КОНТЕКСТЫ Выпуск 20


Михаил ЕВЗЛИН
/ Мадрид /

"Евгений Онегин": роман без героя



Отождествление Онегина с "романтическим героем" следует отнести к недоразумениям. Вот классическое описание этого героя:


Себялюбивый и сухой,
Мечтанью преданный безмерно,
С его озлобленным умом,
Кипящим в действии пустом. (7, XXIII)[1]

Этот литературный портрет точно соответствует не Онегину, а Печорину[2]. Реальный Онегин совсем другой, с этим своим романтическим двойником не имеющий ничего общего:


…красных летних дней
В беспечной неге не считая,
Забыв и город и друзей,
И скуку праздничных затей. (4, XXXIX)

Это только в воображении Татьяны он является как


Чудак печальный и опасный
Созданье ада иль небес,
Сей ангел, сей надменный бес. (7, XXIV)

Свой "руссоистский" монолог (…Сейчас отдать я рада / Всю эту ветошь маскарада… 8, XLVI) она обращает к пришедшему ее соблазнить "романтическому бесу", которому она противостоит как христианская святая, вооруженная добродетелью. В этом смысле не только Онегин – "пародия" (Уж не пародия ли он? 7, XXIV), но и Татьяна, которая видит своего "героя" через литературу. Патетическое окончание Но я другому отдана; / Я буду век ему верна уравновешивается довольно комическим Но шпор незапный звон раздался, / И муж Татьяны показался. Зритель, который приготовился к мелодраматической развязке, оказывается свидетелем оперы-буфф.

Эта сценка почти совпадает с комической ситуацией в Графе Нулине, что позволяет предполагать:


Граф Нулин: <…> Он входит, медлит, отступает – /И вдруг упал к ее ногам <…>

Онегин: <…> Идет, на мертвеца похожий. <…> В тоске безумных сожалений/ К ее ногам упал Евгений <…>

Наталья Павловна: Она, открыв глаза большие / Глядит на графа <…>

Татьяна: Она вздрогнула и молчит / И на Онегина глядит <…>

Наталья Павловна: Она Тарквинию с размаха / Дает – пощечину <…>


Татьяна произносит нравоучительный монолог, от которого Стоит Евгений, / Как будто громом поражен. В этот самый момент, гремя шпорами, муж Татьяны показался. Внезапный приход мужа выводит Нулина из глупейшего положения, в котором он оказался, поддавшись "страсти". Показательно, что появление "мужа" как в Нулине, так и в Онегине предваряется "шумом": Вдруг шум в передней. <…> Граф, вот мой муж; Но шпор внезапный звон раздался, / И муж Татьяны показался[3]. Также и в Онегине можно предположить сходное окончание "за сценой": Смеялся Лидин, их сосед, / Помещик двадцати трех лет. В Онегине "мораль" включена в монолог Татьяны, в Нулине вынесена в эпилог автора: Теперь мы можем справедливо / Сказать, что в наши времена / Супругу верная жена, / Друзья мои, совсем не диво.

> [Выдержки из данных]:
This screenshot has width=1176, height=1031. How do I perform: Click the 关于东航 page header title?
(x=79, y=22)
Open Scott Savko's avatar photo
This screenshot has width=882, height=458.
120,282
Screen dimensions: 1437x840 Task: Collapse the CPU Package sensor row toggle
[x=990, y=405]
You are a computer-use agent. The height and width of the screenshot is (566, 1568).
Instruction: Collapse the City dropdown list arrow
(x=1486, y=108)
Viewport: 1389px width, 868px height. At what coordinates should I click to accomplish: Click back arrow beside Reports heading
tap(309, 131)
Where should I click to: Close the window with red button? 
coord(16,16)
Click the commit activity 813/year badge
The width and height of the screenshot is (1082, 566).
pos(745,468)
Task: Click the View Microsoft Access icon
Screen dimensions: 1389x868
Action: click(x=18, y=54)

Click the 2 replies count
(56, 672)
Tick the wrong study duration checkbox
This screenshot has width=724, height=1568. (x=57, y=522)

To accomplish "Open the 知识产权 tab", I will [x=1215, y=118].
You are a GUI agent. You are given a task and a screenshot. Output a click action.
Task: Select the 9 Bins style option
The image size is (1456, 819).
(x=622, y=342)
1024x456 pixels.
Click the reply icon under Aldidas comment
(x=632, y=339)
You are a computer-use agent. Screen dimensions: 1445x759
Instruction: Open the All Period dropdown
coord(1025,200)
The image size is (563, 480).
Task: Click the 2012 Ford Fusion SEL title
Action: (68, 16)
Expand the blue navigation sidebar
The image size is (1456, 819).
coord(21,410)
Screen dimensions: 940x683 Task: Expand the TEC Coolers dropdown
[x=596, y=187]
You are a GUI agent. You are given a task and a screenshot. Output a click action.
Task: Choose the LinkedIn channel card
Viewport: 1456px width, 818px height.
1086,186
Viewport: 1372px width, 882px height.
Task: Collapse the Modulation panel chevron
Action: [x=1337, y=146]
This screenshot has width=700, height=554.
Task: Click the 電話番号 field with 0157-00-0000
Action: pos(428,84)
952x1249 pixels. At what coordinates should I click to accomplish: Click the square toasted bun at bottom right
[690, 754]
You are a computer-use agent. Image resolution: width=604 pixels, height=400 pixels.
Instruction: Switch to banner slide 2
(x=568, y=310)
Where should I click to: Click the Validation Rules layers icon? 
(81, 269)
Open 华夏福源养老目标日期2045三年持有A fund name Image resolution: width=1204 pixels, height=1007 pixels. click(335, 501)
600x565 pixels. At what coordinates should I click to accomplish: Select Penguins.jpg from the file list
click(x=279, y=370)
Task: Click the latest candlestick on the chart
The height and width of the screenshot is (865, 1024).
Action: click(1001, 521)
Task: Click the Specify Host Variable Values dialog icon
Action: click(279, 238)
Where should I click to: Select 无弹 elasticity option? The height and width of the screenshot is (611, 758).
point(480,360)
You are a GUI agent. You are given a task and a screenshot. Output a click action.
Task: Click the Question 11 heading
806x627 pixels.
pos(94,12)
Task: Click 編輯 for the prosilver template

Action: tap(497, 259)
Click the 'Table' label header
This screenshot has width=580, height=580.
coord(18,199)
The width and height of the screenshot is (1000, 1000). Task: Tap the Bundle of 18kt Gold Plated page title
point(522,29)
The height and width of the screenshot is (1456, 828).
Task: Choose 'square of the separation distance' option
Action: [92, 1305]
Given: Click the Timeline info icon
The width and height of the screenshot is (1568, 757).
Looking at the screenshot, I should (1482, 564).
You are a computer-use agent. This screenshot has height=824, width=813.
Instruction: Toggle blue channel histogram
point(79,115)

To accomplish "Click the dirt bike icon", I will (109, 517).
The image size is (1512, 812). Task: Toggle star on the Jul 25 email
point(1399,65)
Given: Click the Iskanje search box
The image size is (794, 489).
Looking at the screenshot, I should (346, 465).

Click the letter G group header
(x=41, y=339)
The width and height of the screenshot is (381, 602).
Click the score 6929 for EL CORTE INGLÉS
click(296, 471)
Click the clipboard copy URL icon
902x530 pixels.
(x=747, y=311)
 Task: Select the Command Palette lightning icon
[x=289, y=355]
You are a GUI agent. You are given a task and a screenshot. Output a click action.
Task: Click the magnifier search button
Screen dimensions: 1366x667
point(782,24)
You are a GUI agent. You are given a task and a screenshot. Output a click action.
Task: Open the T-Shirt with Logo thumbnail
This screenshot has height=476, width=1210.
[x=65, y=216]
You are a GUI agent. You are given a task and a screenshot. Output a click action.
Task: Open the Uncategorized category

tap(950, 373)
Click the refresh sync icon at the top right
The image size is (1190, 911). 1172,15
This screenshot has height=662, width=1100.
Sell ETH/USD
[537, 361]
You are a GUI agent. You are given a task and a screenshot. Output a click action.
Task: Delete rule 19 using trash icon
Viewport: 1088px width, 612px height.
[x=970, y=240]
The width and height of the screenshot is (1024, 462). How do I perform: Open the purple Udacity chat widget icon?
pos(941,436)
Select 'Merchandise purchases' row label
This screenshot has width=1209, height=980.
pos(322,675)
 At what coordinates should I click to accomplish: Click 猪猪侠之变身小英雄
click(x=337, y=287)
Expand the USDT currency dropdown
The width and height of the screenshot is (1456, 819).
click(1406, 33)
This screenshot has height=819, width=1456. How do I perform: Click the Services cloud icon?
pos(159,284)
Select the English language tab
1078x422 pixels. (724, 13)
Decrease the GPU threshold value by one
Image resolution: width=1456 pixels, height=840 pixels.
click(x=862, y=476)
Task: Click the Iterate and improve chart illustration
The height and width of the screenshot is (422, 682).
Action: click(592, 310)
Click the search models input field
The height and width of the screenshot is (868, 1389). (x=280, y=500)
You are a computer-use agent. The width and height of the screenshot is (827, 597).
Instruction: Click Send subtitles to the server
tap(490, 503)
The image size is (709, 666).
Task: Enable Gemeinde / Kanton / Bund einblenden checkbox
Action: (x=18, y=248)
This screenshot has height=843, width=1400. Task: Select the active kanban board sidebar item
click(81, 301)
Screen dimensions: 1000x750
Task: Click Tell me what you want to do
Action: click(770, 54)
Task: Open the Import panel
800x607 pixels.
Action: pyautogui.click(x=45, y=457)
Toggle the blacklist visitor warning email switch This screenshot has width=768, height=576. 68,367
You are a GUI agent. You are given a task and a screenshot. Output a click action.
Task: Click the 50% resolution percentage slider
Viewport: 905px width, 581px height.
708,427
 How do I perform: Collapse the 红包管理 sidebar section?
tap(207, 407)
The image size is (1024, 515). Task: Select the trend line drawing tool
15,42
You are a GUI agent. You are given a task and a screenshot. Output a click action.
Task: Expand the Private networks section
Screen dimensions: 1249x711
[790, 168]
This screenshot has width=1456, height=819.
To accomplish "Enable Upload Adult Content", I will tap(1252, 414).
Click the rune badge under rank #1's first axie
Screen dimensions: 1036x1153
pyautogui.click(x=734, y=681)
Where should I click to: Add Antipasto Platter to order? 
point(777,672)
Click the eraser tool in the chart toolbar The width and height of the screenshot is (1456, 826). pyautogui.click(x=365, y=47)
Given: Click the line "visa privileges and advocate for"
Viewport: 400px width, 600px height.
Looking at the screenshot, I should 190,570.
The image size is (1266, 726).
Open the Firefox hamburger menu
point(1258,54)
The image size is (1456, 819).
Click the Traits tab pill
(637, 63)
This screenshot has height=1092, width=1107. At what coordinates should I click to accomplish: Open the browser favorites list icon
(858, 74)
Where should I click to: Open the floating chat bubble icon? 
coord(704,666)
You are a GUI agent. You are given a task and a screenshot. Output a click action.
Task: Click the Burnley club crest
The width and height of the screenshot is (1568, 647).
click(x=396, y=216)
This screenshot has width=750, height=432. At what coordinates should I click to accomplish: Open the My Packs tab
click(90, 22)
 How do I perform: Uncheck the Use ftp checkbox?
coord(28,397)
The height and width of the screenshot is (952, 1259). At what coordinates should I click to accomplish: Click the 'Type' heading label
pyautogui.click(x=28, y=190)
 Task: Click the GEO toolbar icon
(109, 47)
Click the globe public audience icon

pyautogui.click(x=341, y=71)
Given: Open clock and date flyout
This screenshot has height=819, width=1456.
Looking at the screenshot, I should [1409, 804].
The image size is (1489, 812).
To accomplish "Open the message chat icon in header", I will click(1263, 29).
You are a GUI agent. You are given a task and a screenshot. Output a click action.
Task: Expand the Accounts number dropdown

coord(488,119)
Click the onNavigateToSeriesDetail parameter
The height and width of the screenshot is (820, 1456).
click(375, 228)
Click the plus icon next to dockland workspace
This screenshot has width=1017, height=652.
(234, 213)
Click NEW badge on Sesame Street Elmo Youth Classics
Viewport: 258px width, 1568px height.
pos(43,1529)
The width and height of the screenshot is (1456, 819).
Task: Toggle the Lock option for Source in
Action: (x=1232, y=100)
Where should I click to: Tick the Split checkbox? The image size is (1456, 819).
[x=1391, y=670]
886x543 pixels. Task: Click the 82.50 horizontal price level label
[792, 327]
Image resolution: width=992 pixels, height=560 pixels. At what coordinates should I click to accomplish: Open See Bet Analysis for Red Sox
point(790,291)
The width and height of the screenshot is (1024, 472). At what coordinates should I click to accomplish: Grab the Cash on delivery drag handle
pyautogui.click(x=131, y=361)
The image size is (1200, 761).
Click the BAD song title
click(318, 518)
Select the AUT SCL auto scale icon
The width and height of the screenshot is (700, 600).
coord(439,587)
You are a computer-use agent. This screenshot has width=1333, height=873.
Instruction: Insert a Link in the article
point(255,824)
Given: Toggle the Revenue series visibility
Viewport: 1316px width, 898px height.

> [Письменное задание A]: Выведите без изменений фрагмент текста от «Наталья Павловна: Она Тарквинию» до «совсем не диво.».
> [Письменное задание B]: Какому персонажу, согласно тексту, точно соответствует приведенное классическое описание романтического героя?
Отвечайте, опираясь только на текст.

> [Итоговый результат A]:
Наталья Павловна: Она Тарквинию с размаха / Дает – пощечину <…>


Татьяна произносит нравоучительный монолог, от которого Стоит Евгений, / Как будто громом поражен. В этот самый момент, гремя шпорами, муж Татьяны показался. Внезапный приход мужа выводит Нулина из глупейшего положения, в котором он оказался, поддавшись "страсти". Показательно, что появление "мужа" как в Нулине, так и в Онегине предваряется "шумом": Вдруг шум в передней. <…> Граф, вот мой муж; Но шпор внезапный звон раздался, / И муж Татьяны показался[3]. Также и в Онегине можно предположить сходное окончание "за сценой": Смеялся Лидин, их сосед, / Помещик двадцати трех лет. В Онегине "мораль" включена в монолог Татьяны, в Нулине вынесена в эпилог автора: Теперь мы можем справедливо / Сказать, что в наши времена / Супругу верная жена, / Друзья мои, совсем не диво.

> [Итоговый результат B]: Печорину.